Why this beats encoding locale inside the Studio URL pattern:

  • Routing-layer ownership. Your app already has a locale router (i18n middleware, subdomain, etc.). Reusing that source-of-truth is cleaner than duplicating the resolution inside the Studio pattern.
  • Per-locale caching. Different routing-layer URLs (path / subdomain / cookie + cache key) already produce separate CDN cache entries, so locale-aware caching works without involving Studio.
  • Pattern stability. Your Studio URL pattern stays focused on the content shape (e.g. /blog/{{entry.slug}}); the locale dimension is orthogonal and lives in routing.
  • Avoids the editor vs. visitor split. Studio's editor preview already picks locale via its navbar (Layer 1 above); having a separate visitor mechanism that doesn't encode locale into the Studio pattern keeps preview and visitor render aligned.

Fallback locale chains

Contentstack supports per-locale fallback_locale. Studio honors the chain. Configure at Stack, Settings, Languages: each locale has a fallback (e.g. fr-ca falls back to fr-fr falls back to en-us).

What this gives you: if an entry isn't translated to fr-ca yet, Studio resolves bindings against the fr-fr version automatically. Authors don't see broken pages; they see French content until Canadian-French is ready.

Pitfall: make sure the chain ends at a locale that's always translated (your default). An unterminated chain renders empty fields.
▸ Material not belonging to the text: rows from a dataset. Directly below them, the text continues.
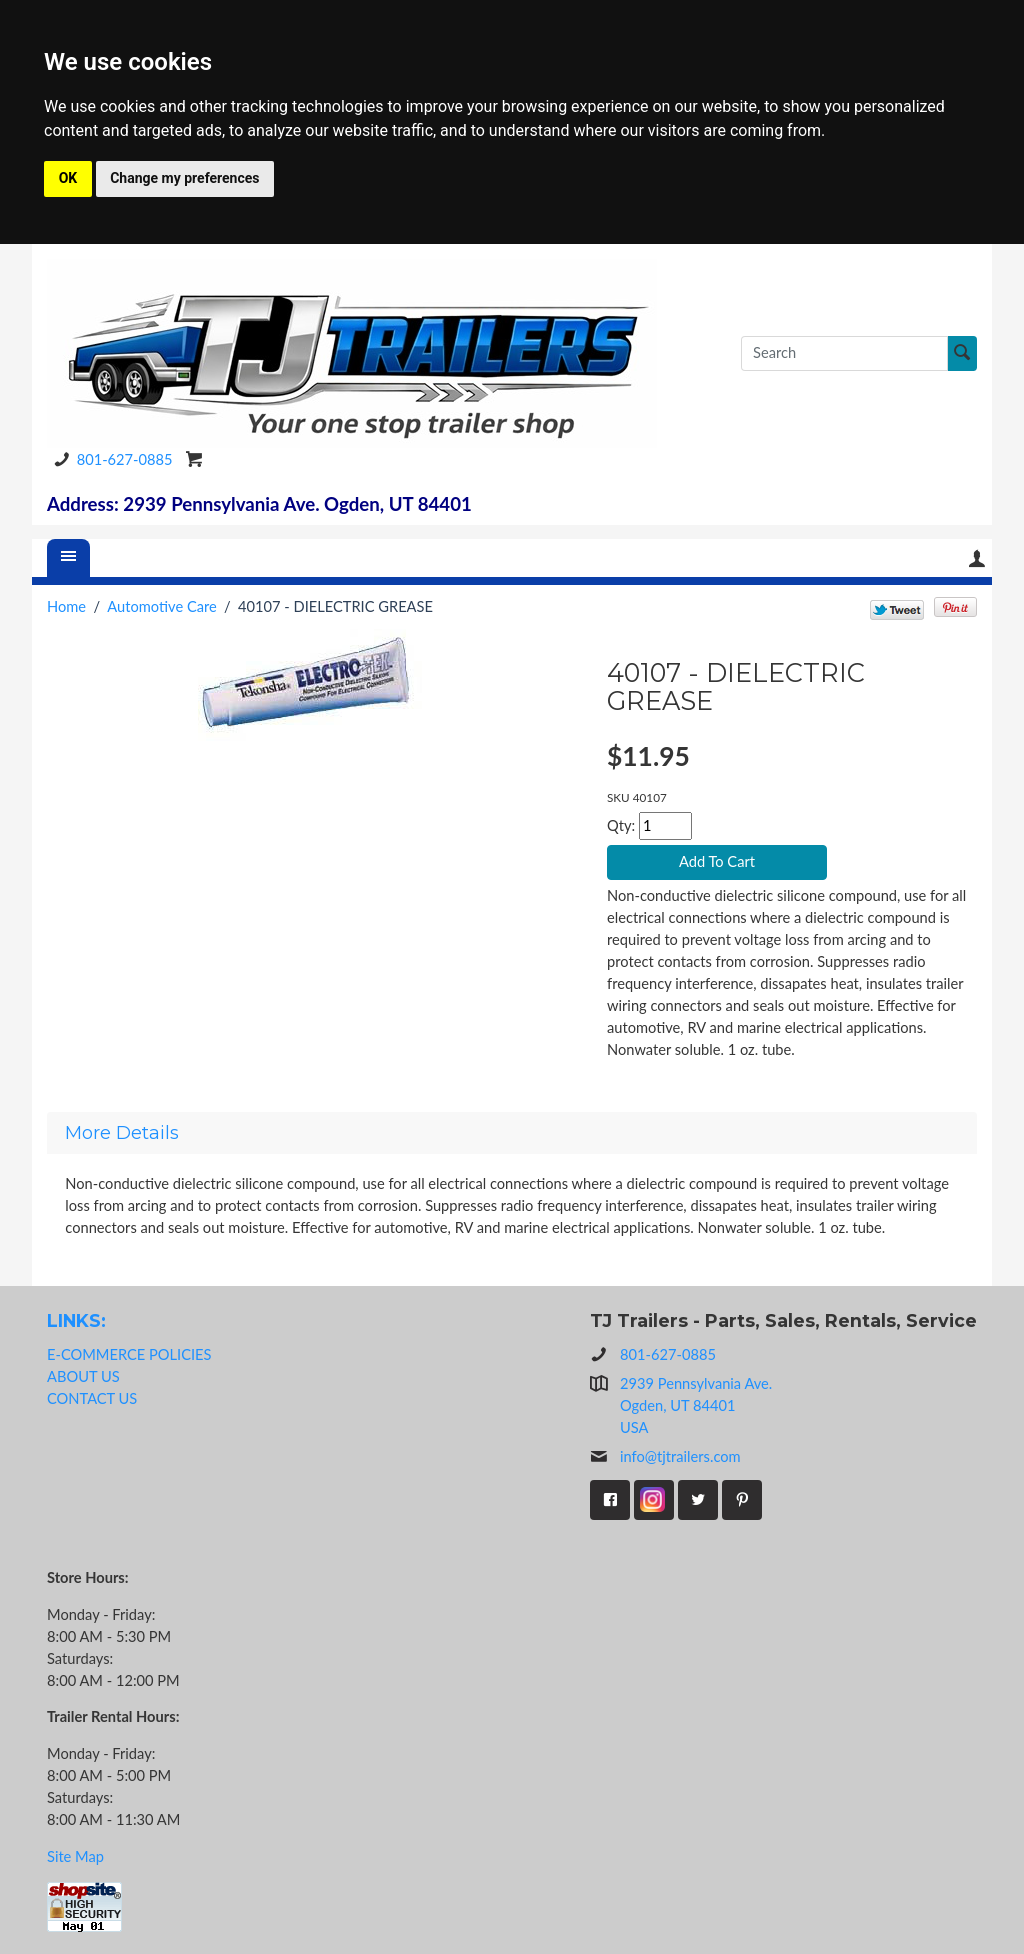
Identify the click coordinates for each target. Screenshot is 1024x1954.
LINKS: (76, 1320)
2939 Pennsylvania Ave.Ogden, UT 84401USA (696, 1405)
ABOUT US (83, 1376)
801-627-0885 (110, 459)
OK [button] (68, 178)
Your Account (977, 558)
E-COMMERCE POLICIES (129, 1354)
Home (66, 606)
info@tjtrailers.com (665, 1457)
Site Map (75, 1856)
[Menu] (69, 558)
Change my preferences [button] (184, 178)
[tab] (512, 1133)
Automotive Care (161, 606)
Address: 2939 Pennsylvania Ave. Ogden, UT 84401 (259, 504)
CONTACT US (92, 1398)
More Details (122, 1133)
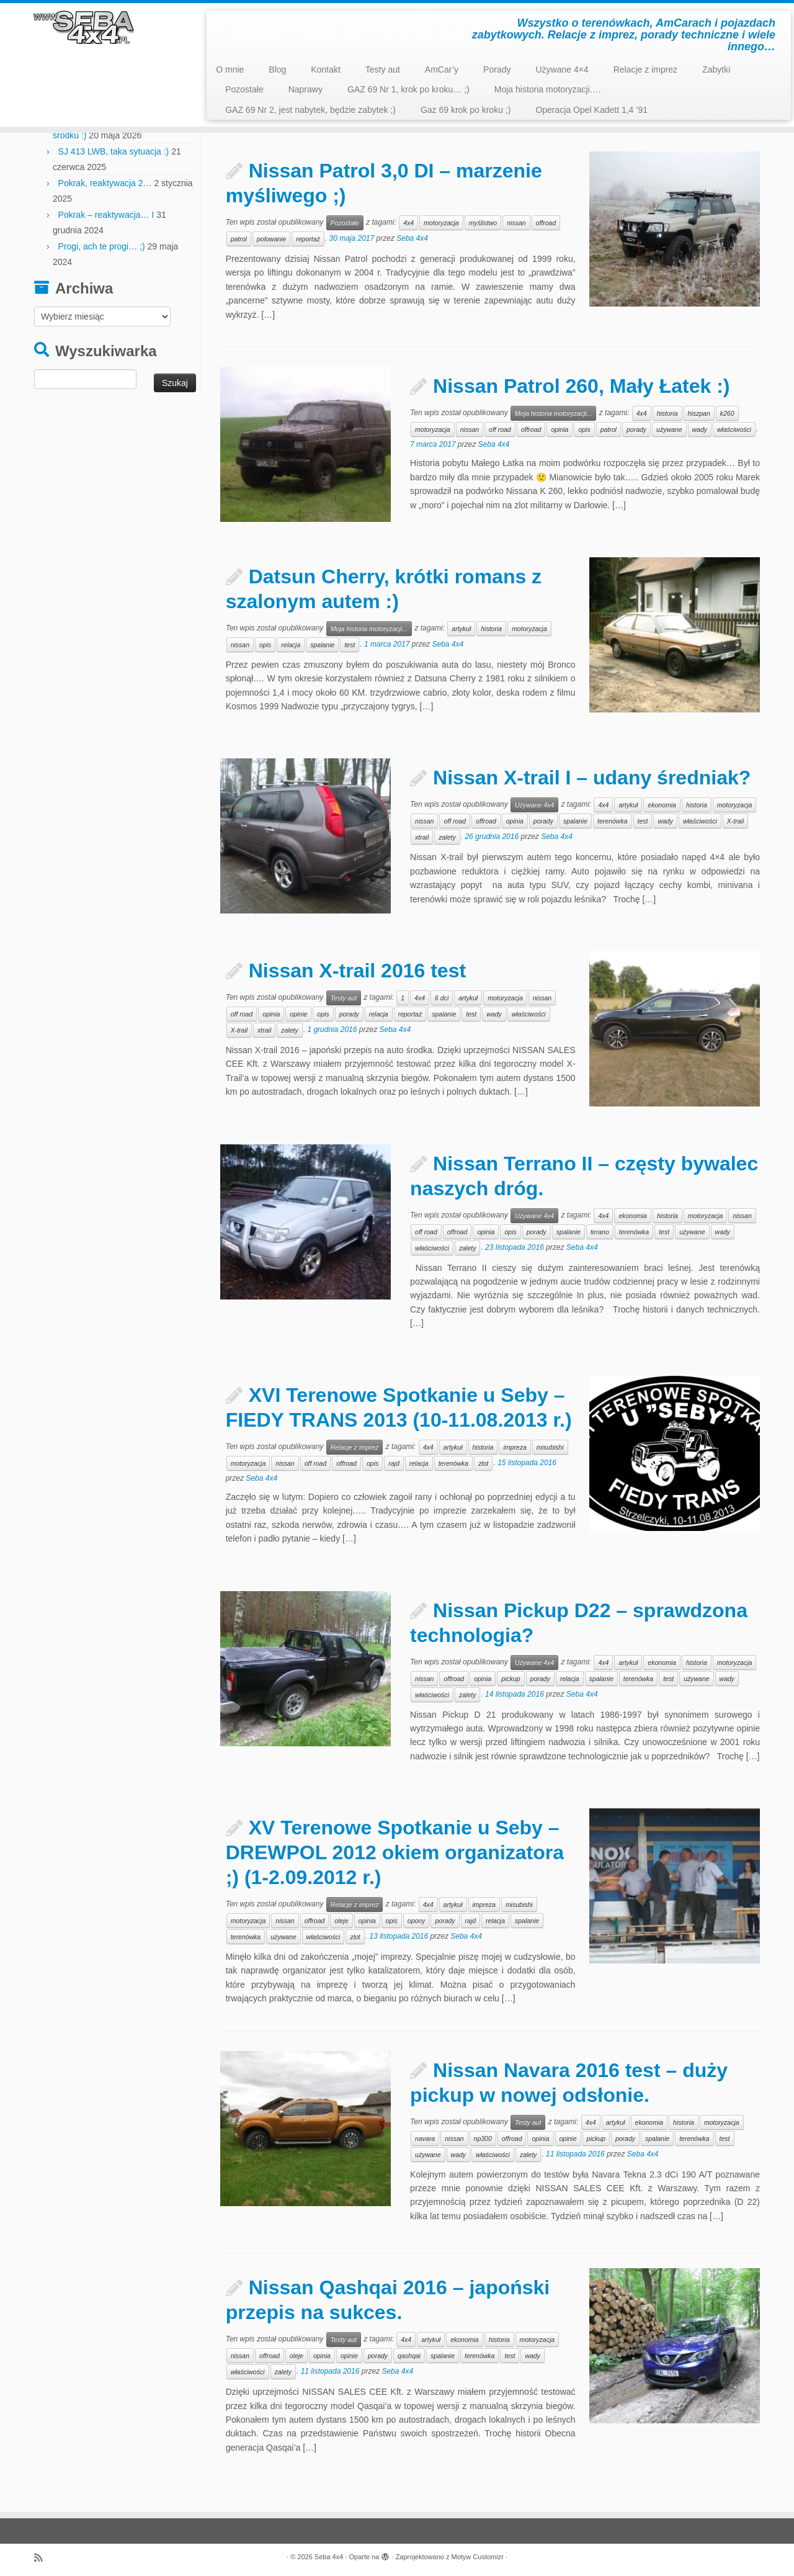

Region-specific compositions

When the layout itself needs to differ per region (not just the content), don't fork templates per locale. Instead:

  • Build ONE template with a Condition Block that branches on the entry's _locale field, OR
  • Use variant aliases, a per-region variant of the entry can render through the same template with different content + layout overrides.

Forking templates per locale (blog-en, blog-fr, blog-de) means N copies of every layout change. Avoid.

Locale-aware preview entries

When an author picks a preview entry in Studio's navbar, also pick the matching locale (Studio's left-of-navbar locale switcher). Otherwise the canvas renders the entry in the project's default locale even though you're testing the French version.

Patterns to Avoid

PatternWhy it bites
Encoding locale inside the Studio URL pattern (/{{locale}}/blog/{{entry.slug}})The Studio pattern then has to satisfy both editor-preview and visitor routing; cleaner to keep the Studio pattern content-shaped (/blog/{{entry.slug}}) and let the routing layer + the locale query option carry locale
Locale carried only as a visitor query param (/blog?locale=fr)CDN caches one version; visitors of different locales see each other's content. Use path-segment, subdomain, cookie, or accept-header in routing, then forward as the locale query option
Forking templates per localeN templates to maintain; one structural change is now N changes
Hard-coding the locale in the canvas-app's stack initStudio overrides at iframe-load time, but sdk.fetchCompositionData calls don't, so bindings resolve against the wrong locale
Skipping fallback_locale configurationUnfinished translations render as blank fields; authors blame Studio for content issues

What's Still Unsolved

  • Right-to-left rendering isn't a Studio concern: your components are responsible for RTL via your design system. Make sure registered components honour dir="rtl" for Arabic/Hebrew locales.
  • Locale-specific URL slugs (e.g. /fr-fr/produits/ instead of /fr-fr/products/) require URL-pattern multiplexing per locale. Patterns can include literal locale-conditional segments but the syntax is verbose; a cleaner solution is on the SDK team's roadmap.